Perhaps even more useful (if not oddly so) is Hyperscript. It's a strange dialect that allows complex interactions to be written on the element in an English-like syntax. It's very powerful, in particular becomes it smooths out synchronous and asynchronous actions so that you don't have to think about them. This appears to be a real winner for me around simple interactions that jquery is great for, but I'm not so sure about these large multi-line Hyperscript directives.

The great part about these techs is that they're very small, and they don't require a bundling step, or a package installing step. I will be manually downloading these dist files and placing them into the public web directory - old school. They don't really need to be updated. Alternatively, you could still use NPM to fetch them, and then with a most minimal build step which simply bundles them together. Of course you can also directly link to the CDN.

Finally there is Lit-HTML. This is a successor to the Google Polymer project that was able to dramatically slim up the library due to much of that research making it into the formal HTML and Javascript specifications. Basically it allows you to define custom HTML elements. So the idea here is that you could hide a JSON API call, or complex JS interaction behind a custom element, that you can then place on the page with HTMX or Alpine. These are just custom html element with a thin helper wrapper, and so that isn't going anywhere for a decade or so. Any future changes will be very easy to upgrade to.

The interesting thing about all of these techs is just how completely tiny that the runtime is, and how they automatically convert any HTML that is written to the body. So it's like that HTML is actually live.

About HTML custom elements, think about your default HTML video player if you were to simply place a <video> tag onto the page. This is basically just a custom element with a shadow DOM (for encapsulation). In fact, this default implementation on browsers is likely simply a build-in custom element that is using the same exact mechanisms that are available to us.

So all of this said, I still think that for a complete SPA (Single Page Application) with all of the bells and whistles that Svelte is by far the best. I've written advanced Vite build steps, integration with Go, and Vite manifest parser that sets up multi-staged loading with prefetch and preload, etc. The problem is that this is just a really damn heavy place to start for your average fuck-around site, or for personal use.

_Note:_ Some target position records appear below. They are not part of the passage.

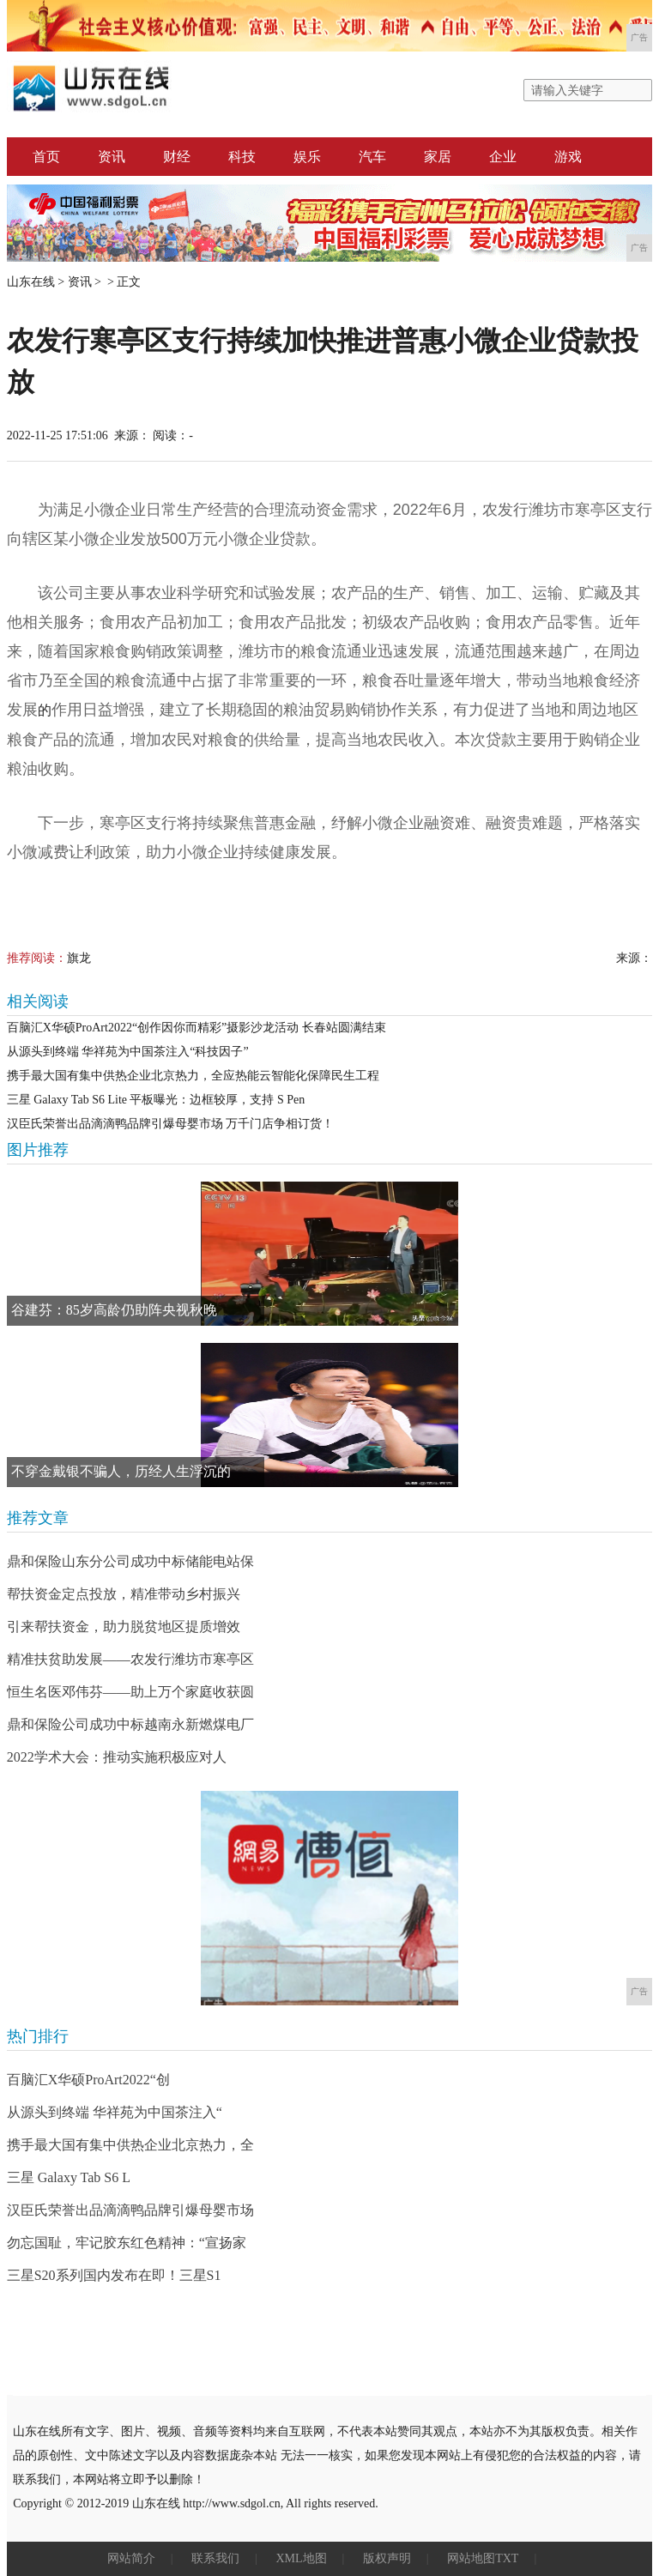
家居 (437, 156)
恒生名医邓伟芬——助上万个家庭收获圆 (130, 1691)
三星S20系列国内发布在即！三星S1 (114, 2275)
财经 (176, 156)
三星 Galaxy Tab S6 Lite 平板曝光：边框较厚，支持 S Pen (156, 1099)
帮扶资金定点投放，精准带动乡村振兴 (123, 1594)
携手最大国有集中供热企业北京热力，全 (130, 2145)
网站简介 (131, 2558)
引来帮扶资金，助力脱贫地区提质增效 (123, 1626)
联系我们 (215, 2558)
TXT (506, 2558)
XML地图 (300, 2558)
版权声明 (387, 2558)
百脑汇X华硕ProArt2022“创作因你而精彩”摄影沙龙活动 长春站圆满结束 (196, 1027)
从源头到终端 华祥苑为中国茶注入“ (114, 2112)
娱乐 (307, 156)
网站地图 (471, 2558)
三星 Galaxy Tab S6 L (68, 2177)
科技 (242, 156)
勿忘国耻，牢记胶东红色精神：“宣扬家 (126, 2242)
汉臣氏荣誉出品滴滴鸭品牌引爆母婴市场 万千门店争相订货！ (171, 1123)
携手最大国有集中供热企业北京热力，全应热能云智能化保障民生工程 (193, 1075)
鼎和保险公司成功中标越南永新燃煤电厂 (130, 1724)
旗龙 (79, 958)
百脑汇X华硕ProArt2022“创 (88, 2079)
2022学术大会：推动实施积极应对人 (117, 1757)
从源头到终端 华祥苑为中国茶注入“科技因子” (128, 1051)
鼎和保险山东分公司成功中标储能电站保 (130, 1561)
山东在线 (31, 281)
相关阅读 (38, 1001)
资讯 (111, 156)
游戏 (568, 156)
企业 (503, 156)
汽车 (372, 156)
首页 (46, 156)
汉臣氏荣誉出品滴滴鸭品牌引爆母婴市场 (130, 2210)
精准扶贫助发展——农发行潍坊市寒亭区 (130, 1659)
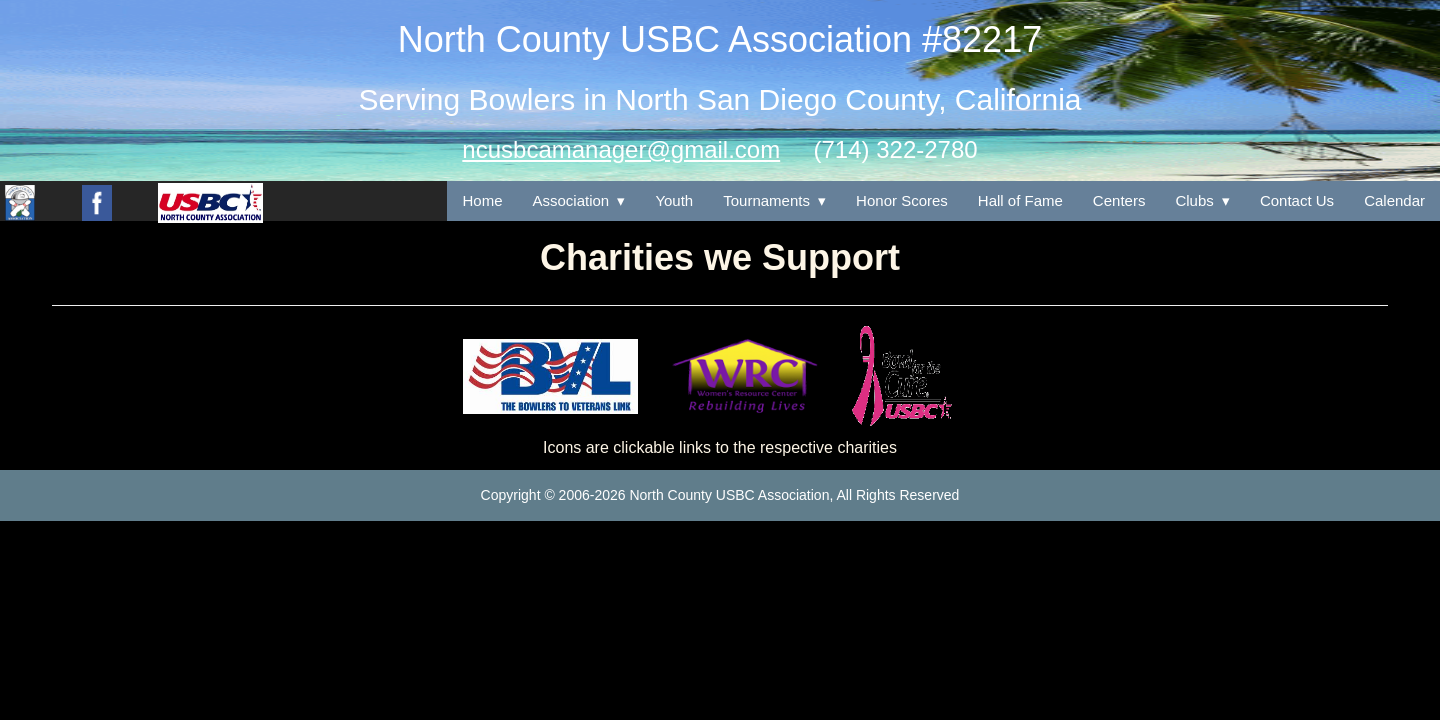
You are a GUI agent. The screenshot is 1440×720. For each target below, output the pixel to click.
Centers (1119, 200)
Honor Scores (902, 200)
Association (571, 200)
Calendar (1394, 200)
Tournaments (766, 200)
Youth (674, 200)
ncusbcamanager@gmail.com (621, 149)
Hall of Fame (1020, 200)
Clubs (1194, 200)
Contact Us (1297, 200)
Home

The actual motivation though is that is makes it difficult to develop on a Raspberry Pi if a complication step is needed for every little thing. I would like to build my Golang binary with all of the bindings that I require, and then to be able to hack on the code such that every little change doesn't trigger a slow multi-second long rebuild step. That rebuild step can be as long as 10-15 seconds. I basically want to have the old-school PHP experience, but in a modern way.

I'm going to be able to experiment with all of these different libraries interacting together in order to find the exact correct combination of them in various circumstances. For example, for admin forms, HTMX seems like the clear winner. There is very little reason that a server needs to return JSON that then needs to be converted into HTML. Instead the server can just control all of this. Forms are boring, and far too much time is spent massaging the data into a nice API, and then turning that nice API into a form UI update.

Professionally I'll likely be continuing to use Svelte for the magic part of an app, and then I'll use HTMX with support for admin forms. For passion projects I'll likely be making much more clunky apps that are dead simple using all four of these techs in conjunction. They all play well together, except in situations where dynamic page reloads are necessary and one is wanting to maintain complex alpinejs state. In such a situation I think that the best thing to do is to just make a full page refresh instead of spending 10x of the time to smooth out something that is really not a big deal.